Mary, who had kept her relationship with O'Gallagher secret, anticipated conflict if she rejected the marriage. She secretly wrote to Lord Conway, English Secretary of State, defending her flight from authorities, and proposing that with the right guarantee, she could return to England, and with her, bring Shane into the King's service. This plan came to naught. Historian Jerrold Casway believes that this saga exposes "the hopelessness of her position".

Around 1629, Mary became pregnant, and her relationship with O'Gallagher was exposed. The disgraced couple once again fled, this time from Brussels to Italy. They arrived in Rome in 1630, where she was greeted with admiration as the daughter of the late 1st Earl of Tyrconnell.

== Italy ==
Mary and O'Gallagher married in Rome.

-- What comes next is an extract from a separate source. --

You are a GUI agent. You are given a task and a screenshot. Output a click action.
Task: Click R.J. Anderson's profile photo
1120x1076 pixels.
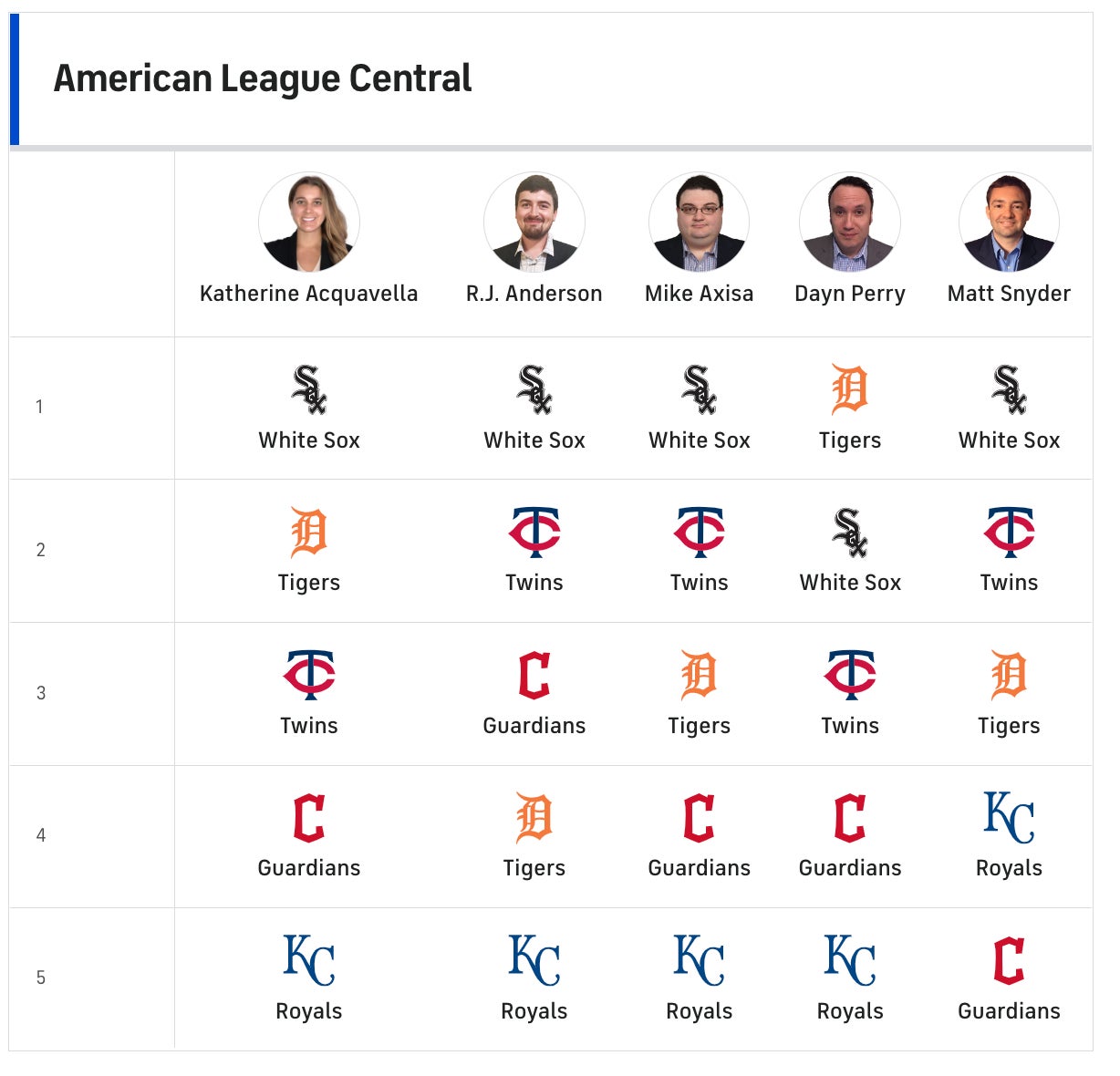(x=534, y=222)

The couple unsuccessfully petitioned the pope for financial help. They later settled in Genoa, where Mary gave birth to a boy.

By this time, her relationship with the Catholic Church and the O'Donnell family had irrevocably broken down. The Church was unwilling to support Mary, and Hugh Albert claimed that Mary was an imposter pretending to be his sister. She had also estranged her elder brother by continuing to seek adventures in men's clothes. Mary and O'Gallagher had to survive on a subsidy from Archduchess Isabella.

== Vienna ==
The couple found refuge in Vienna, where they were treated warmly by Irish Franciscans. In February 1632 Mary wrote to Cardinal Barberini (nephew of Pope Urban VIII) saying that another child was expected. In 1635, O'Gallagher became a captain in the imperial army, but was killed during his service. Her infant son fell ill and died shortly after her husband's passing.

== Later life and death ==
Beset by grief and estranged from her family, she travelled Europe once again before eventually settling down in Rome. By 1639, Mary was living in Rome, married to "a poor Irish captain".

Nothing more is known of her life after 1639. She apparently "died in poverty on the continent". According to some lore, she was buried in Prague.